___ Provided text

A computer-generated loss run submitted to an insurer is a sufficient notice of a claim under an excess liability policy, sold by Lexington Insurance

A Federal appeals court has declared that a computer-generated loss run submitted to an insurer is a sufficient notice of a claim under an excess liability policy, sold by Lexington Insurance – reported in Business Insurance.

The case of East Texas Medical Center Regional Healthcare System versus Lexington Insurance involved a claims-made medical malpractice policy (from June 2002 to June 2003) with $5 million in limits above a $2 million retention. During that time, a medical malpractice claim was filed and a dispute arose between East Texas Medical Center and Lexington, about whether the policyholder properly notified Lexington of the claim and a subsequent lawsuit.

______
___ Input data

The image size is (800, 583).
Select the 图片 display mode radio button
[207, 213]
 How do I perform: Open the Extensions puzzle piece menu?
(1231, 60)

______
___ Input data

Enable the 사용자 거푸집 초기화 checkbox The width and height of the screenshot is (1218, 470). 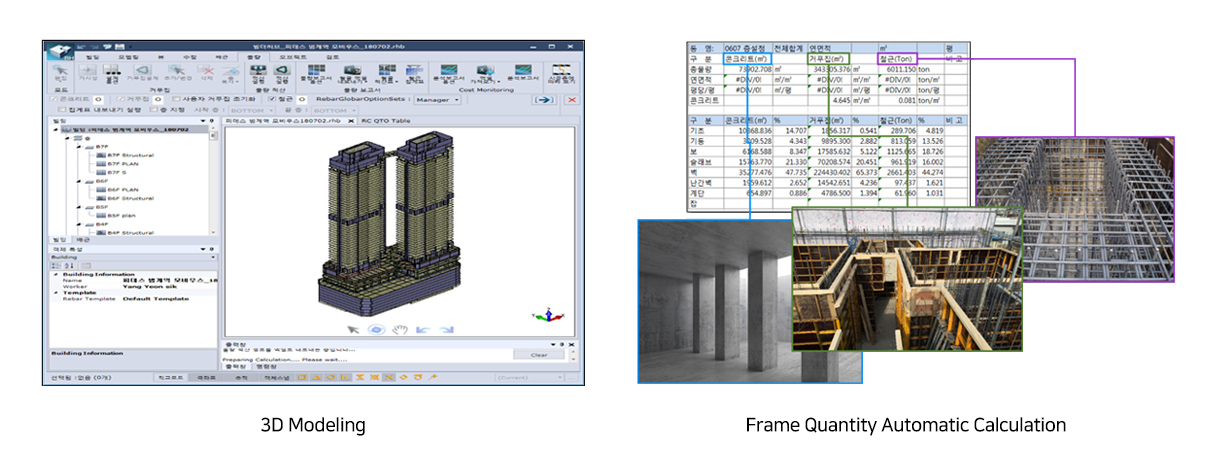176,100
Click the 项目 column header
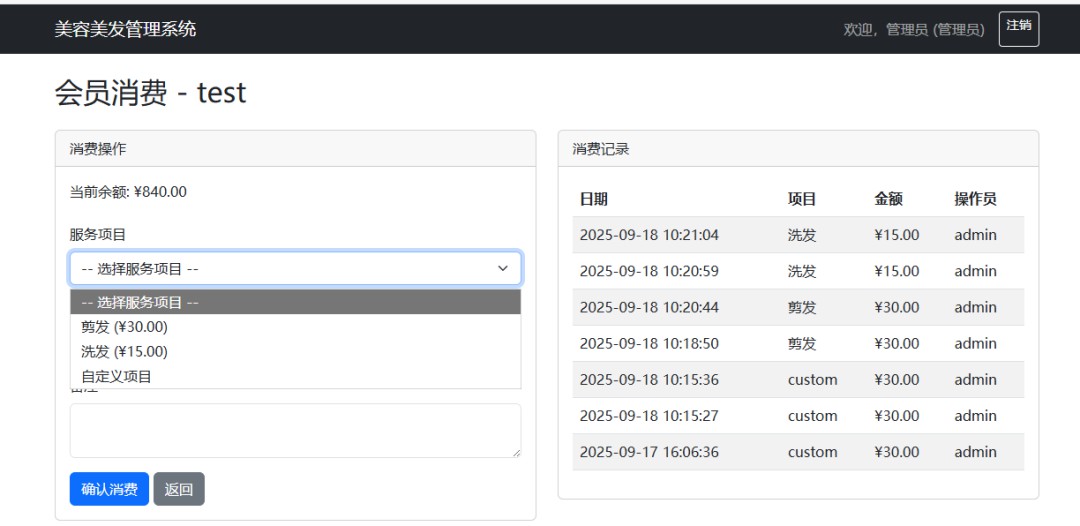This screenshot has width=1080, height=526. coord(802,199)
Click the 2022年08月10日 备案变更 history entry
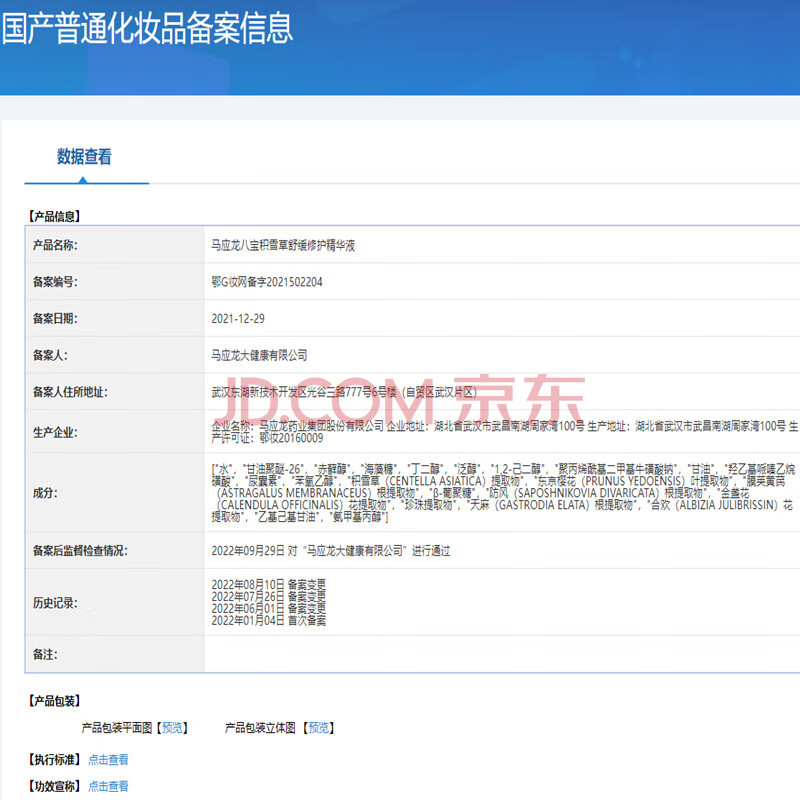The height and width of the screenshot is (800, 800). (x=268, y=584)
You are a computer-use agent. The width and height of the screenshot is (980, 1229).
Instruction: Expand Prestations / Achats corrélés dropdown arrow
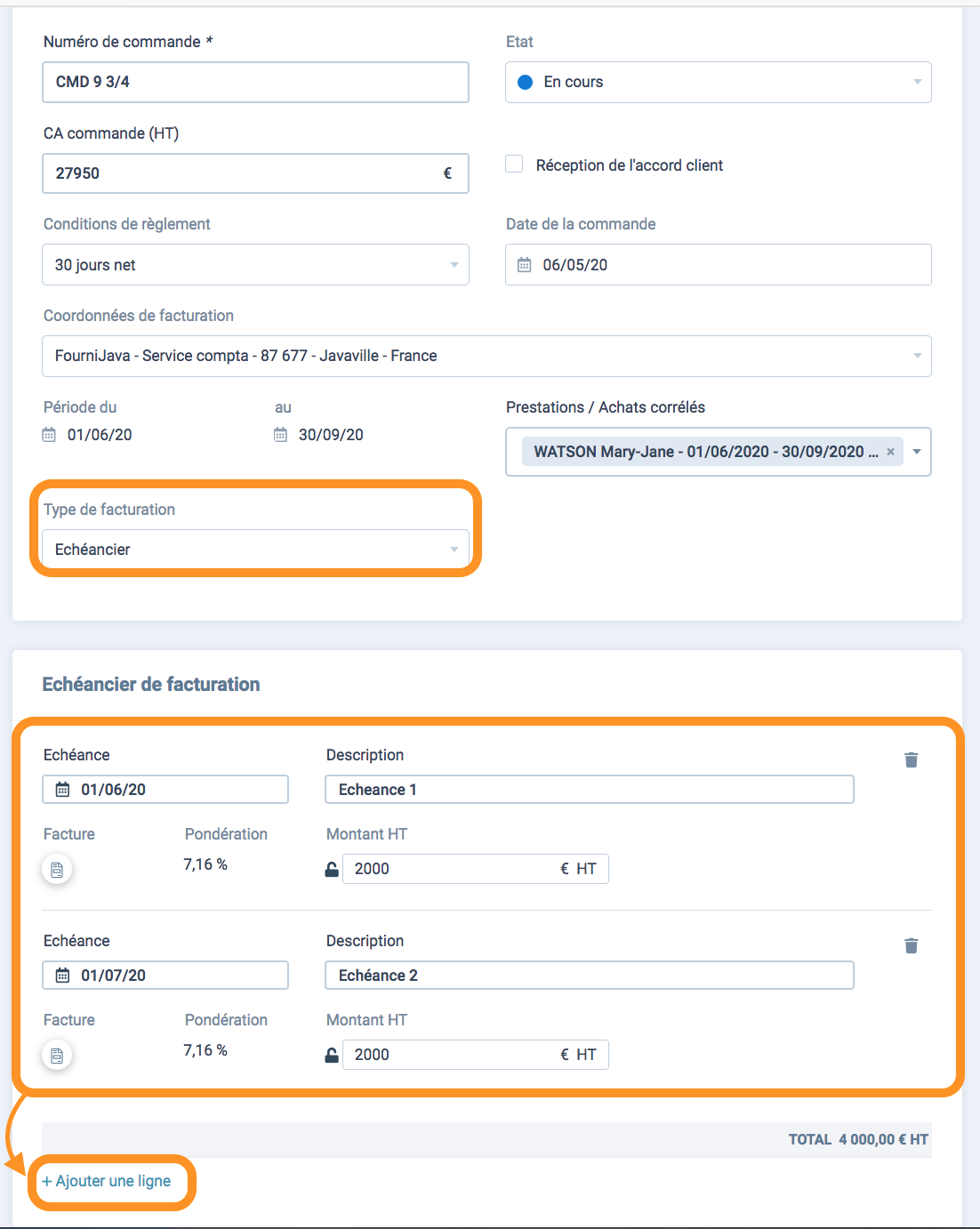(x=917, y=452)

______

- **Your tasks**
a – Answer these questions using the article on the Lexington Insurance loss-run ruling:
(i) Which publication reported the decision?
(ii) What period did the medical malpractice policy cover?
(iii) How large were the policy's limits, and above what retention?
b – Extend the article on the Lexington Insurance loss-run ruling by writing what comes after its final sentence.

- **Answers to the exercises**
a –
(i) Business Insurance
(ii) June 2002 to June 2003
(iii) $5 million in limits above a $2 million retention

b –
The medical center had provided Lexington information only through three computer-generated spreadsheets known as a loss runs, that contained data on many claimants. Lexington deprived coverage and the medical center sued.

A jury hearing the case awarded $1.7 million in damages to the medical center, but a trial court judge agreed with Lexington that there was insufficient evidence to support the jury findings.

However, the 5th US Circuit Court of Appeals vacated that finding and remanded the case for additional proceedings. Lexington had argued that loss runs lack relevant data are insufficient to satisfy its policy requirements that written notice be made of a claim. But the New Orleans-based appeals court disagreed.